The result of all this yelling and vigorous finger pointing is in some ways what we all call HTML5. This glory train of hope, a beacon from a distant land where everything is a standard and you can order thai food from your phone. The hilarious thing however, is that as JavaScript developers the joke is on us.

Why People Hate Flash

Beyond the pure cargo-culting and the flash-blockers, some people at the heart of the argument do have their reasons. Lets take a brief detour from the main story to examine some of them.

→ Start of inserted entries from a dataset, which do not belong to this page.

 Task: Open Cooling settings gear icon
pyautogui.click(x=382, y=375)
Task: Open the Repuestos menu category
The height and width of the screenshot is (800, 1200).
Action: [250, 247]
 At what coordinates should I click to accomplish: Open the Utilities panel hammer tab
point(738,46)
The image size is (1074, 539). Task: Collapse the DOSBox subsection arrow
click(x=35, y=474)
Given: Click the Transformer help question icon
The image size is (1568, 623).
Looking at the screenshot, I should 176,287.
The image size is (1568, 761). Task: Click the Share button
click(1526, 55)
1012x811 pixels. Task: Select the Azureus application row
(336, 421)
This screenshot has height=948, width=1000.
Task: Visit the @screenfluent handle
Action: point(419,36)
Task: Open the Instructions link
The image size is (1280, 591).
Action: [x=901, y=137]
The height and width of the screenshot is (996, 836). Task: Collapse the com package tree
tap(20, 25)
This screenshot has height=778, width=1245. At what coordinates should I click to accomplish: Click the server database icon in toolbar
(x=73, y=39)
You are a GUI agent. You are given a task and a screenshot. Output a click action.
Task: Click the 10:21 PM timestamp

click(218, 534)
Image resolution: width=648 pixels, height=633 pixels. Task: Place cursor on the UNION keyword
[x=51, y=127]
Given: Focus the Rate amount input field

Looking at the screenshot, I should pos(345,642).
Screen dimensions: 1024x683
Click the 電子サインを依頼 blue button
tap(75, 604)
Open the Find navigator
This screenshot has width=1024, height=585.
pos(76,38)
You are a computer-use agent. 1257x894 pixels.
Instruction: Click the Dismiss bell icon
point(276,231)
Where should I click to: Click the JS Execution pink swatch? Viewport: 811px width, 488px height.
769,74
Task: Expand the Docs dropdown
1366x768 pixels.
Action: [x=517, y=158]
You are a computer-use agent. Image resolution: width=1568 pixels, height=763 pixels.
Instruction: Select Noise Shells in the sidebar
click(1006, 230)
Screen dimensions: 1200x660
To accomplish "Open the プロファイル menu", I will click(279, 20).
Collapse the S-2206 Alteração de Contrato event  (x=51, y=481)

It’s a proprietery product with a single owner

This is the con that most open source developers take issue with and something that hurts somewhere deep inside. As a very active open source developer, not only on my own projects, but as part of the community at large, I really don’t want to work on closed platforms. Since my first experience with open source and my first experience reporting, finding and fixing a bug, I haven’t turned back. Ruby, Rails, jQuery, etc. the benefits of open source are more than I can extol here. As a user, though, the core of OSS is transparency. It’s discovering a nasty bug and being able to effect change. This factor is obviously a range between projects but at some level, even if you don’t report a bug, it’s just knowing it’s there. It’s the knowledge that a community of people is willing and able to fix things. The lack of this is what instills fear in me when using software these days. As part of a team we’ve experienced bugs in Flash and reported them, and waited for a fix. When it’s something critical, sometimes you just want to be able to poke at the source. Even if it’s just to leave and say not my problem. I get this, it is a problem. I can’t really excuse this, other than saying that this same problem exists with most software and tools people use on a daily basis. Open Source is the exception, not the rule. Apple and the iPhone SDK is as much of a problem in this regard as Flash. Steve Jobs’ saying that they’re commited to open source and standards by supporting Mobile Safari and Webkit doesnt mean that the SDK or the tools to compile iPhone apps are going to be open source any time soon.

It doesn’t work on my iPhone

This is true, it doesnt and that’s a problem. In Steve Jobs’ angry missive he blamed unreliable performance and battery draining as well as other things in their lack of support for Flash. I have an Android these days, and it is slow, but at the same time, it’s pretty useful to have Flash running on the device. Does it drain battery? Probably? No more than watching a video or checking Twitter every 20 seconds. Clearly there were other factors at work there, and I’m not blaming Apple really. It is annoying that a lot of sites rely on Flash at their core (in part Paperless Post is not exempt) but really that’s an issue with developement practices, not with Flash or the device.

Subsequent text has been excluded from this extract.